Exercise objective: Copy the part of the listing that begins with the line containing "You are a GUI" and continues to the end of the listing, keeping every word unchanged. Leave the pictures out of your answer.

Records:
--------------------
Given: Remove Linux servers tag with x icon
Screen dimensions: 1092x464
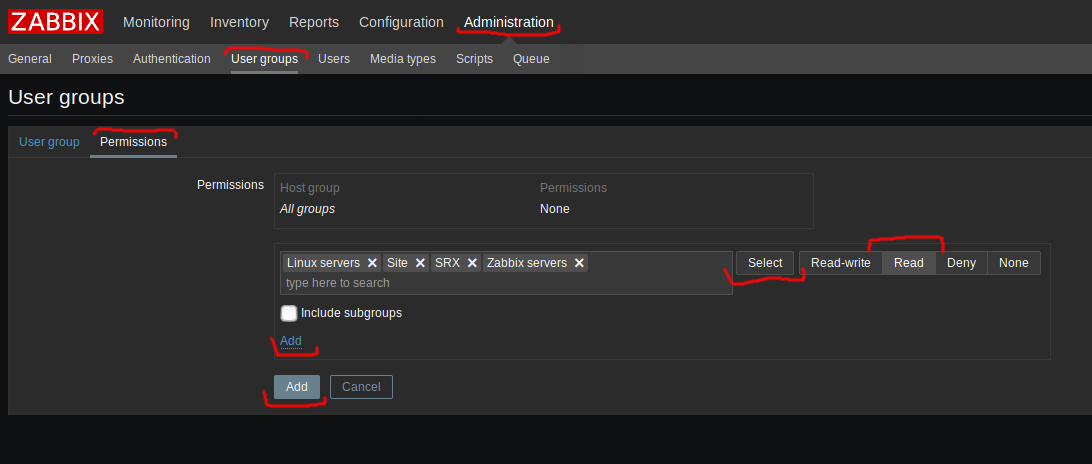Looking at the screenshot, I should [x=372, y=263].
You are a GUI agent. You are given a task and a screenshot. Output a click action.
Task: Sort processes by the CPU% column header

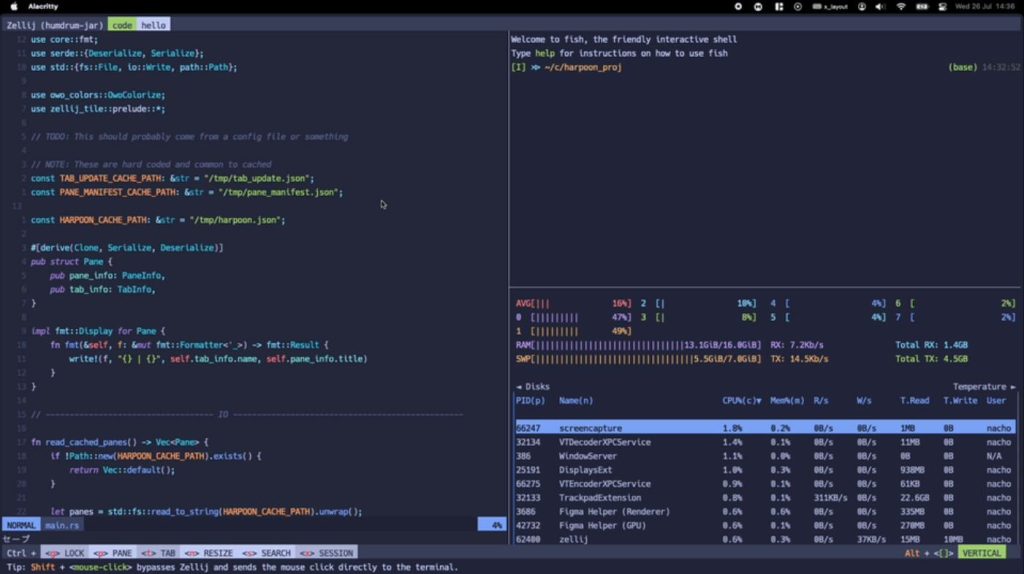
--------------------
Response for this exercise:
You are a GUI agent. You are given a task and a screenshot. Output a click action.
Task: Sort processes by the CPU% column header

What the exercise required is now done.